Between journeys, I stay a couple of nights in Shimla, a hill station clinging bravely to the slopes around "The Ridge", which the main road, "The Mall", traverses. Shimla, much cooler than the plains in summer, was once the seasonal seat of government of the British Raj, who build mock tudor buildings, churches, pavilions with bandstands, a race-course, a narrow gauge railway from Kalka in the plains below, and other homely installations. The Viceregal Lodge, complete with the white Ambassador cars, seems straight out of Cthulu.
But Hinduism has also exercised it's influence. Atop the highest peak (2600m) near the town is situated the Jakhu temple, dedicated to Hanuman, the monkey god. The monkeys must somehow sense this, as hundreds of them congregate around the temple and the surrounding woodlands on slopes below. Apparently they can be quite vicious, and enterprising shopkeepers at the chai shops en-route rent out walking sticks to ward off the beasts. I forgoe the weapon and confront the one monkey that dares to approach me by baring my teath and hissing at it. It gets the message and scuttles away.
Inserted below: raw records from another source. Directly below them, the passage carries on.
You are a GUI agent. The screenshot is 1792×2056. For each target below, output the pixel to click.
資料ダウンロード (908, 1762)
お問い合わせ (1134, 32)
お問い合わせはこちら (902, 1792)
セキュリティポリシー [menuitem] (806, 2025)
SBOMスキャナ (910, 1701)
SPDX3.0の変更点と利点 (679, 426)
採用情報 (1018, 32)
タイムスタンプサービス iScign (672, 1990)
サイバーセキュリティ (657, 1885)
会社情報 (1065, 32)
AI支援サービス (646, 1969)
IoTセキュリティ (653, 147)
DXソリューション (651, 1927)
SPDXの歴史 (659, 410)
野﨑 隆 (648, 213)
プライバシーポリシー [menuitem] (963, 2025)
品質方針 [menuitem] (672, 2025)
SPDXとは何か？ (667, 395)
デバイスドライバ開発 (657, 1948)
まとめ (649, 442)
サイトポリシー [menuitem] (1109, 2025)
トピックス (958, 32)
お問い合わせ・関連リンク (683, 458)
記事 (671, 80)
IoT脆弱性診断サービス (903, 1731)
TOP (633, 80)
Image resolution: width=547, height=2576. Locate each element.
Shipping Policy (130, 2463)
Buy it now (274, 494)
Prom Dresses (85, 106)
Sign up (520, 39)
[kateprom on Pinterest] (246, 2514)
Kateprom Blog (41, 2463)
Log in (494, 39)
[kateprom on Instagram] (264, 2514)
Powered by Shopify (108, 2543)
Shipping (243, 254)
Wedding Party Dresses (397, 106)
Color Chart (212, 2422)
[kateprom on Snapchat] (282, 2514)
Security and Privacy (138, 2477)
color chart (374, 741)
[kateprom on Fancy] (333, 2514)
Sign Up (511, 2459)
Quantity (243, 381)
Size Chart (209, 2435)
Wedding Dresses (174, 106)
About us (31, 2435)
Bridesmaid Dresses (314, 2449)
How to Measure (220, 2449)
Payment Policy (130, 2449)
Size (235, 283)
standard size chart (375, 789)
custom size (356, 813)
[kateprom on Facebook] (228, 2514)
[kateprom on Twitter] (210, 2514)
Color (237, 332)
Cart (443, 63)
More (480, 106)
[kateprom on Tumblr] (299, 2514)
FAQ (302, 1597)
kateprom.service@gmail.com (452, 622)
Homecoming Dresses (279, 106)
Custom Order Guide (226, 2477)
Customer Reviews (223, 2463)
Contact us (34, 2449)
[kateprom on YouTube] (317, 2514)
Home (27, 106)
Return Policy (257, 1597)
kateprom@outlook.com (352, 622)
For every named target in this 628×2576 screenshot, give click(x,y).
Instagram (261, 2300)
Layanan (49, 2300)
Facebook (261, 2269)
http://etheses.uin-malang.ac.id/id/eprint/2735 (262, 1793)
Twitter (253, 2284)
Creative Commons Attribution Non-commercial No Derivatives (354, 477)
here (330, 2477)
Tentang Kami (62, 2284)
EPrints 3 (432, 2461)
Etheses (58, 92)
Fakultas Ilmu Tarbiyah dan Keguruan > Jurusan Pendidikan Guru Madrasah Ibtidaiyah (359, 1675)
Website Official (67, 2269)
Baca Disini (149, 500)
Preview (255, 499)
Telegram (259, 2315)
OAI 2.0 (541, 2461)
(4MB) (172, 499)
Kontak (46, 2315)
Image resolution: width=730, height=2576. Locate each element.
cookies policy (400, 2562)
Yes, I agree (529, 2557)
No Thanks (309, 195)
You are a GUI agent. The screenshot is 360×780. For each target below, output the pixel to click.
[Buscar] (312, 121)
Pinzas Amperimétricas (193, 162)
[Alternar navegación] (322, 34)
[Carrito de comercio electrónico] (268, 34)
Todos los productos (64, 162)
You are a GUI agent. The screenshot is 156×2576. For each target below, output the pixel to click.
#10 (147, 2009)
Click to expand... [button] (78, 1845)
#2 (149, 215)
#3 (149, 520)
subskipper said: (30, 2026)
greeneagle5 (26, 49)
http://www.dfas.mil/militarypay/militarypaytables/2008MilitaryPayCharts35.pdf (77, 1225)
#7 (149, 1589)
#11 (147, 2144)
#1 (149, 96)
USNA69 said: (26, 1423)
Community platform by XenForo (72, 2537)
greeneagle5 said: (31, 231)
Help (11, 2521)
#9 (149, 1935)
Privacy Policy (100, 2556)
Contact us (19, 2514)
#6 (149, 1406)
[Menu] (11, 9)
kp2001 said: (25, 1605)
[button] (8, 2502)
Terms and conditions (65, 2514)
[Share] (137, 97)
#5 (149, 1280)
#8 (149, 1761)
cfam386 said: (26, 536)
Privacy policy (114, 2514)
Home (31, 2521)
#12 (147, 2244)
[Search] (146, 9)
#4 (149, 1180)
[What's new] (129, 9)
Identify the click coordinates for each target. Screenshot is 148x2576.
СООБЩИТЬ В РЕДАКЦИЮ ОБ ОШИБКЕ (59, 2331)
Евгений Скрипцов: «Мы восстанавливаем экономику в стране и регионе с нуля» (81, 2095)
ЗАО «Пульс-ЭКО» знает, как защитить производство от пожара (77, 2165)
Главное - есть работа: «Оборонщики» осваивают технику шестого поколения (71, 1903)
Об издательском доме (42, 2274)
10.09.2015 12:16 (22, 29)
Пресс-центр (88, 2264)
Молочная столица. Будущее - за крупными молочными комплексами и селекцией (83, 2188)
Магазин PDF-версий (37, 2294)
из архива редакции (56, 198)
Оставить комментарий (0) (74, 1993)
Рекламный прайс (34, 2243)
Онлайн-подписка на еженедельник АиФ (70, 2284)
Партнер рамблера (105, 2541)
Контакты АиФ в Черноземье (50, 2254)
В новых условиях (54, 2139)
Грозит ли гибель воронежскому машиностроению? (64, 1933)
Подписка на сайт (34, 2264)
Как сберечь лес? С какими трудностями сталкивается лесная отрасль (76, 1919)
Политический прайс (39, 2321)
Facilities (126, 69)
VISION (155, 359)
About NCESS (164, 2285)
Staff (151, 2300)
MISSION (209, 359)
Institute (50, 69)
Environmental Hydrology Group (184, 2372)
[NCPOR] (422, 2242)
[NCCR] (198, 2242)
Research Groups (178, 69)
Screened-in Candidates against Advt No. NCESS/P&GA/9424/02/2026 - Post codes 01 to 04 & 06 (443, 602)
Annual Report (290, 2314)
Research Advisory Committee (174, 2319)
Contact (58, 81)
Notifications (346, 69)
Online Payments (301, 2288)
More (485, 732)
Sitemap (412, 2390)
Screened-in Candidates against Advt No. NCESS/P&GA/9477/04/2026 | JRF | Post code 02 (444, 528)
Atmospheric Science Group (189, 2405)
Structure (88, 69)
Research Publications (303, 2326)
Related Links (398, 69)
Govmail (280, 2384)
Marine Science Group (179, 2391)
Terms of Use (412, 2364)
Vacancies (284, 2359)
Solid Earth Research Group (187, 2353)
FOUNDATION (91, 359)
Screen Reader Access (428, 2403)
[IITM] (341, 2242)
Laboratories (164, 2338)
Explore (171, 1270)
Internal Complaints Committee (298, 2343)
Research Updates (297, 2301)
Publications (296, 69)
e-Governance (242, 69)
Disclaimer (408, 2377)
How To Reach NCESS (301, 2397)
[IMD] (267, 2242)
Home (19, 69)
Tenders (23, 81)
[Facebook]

Picturesque as it is, after one cold night and a day seeing sights, I haven't seen any travellers in town, and I'm yearning for a bit of like-minded company. My second evening in Shimla, and last evening in Himachal Pradesh, I spend packing again before having dinner and playing cards with some Kashmiri men who work for the hotel in exchange for their "cozy", a tiny room cum kitchen in which they live.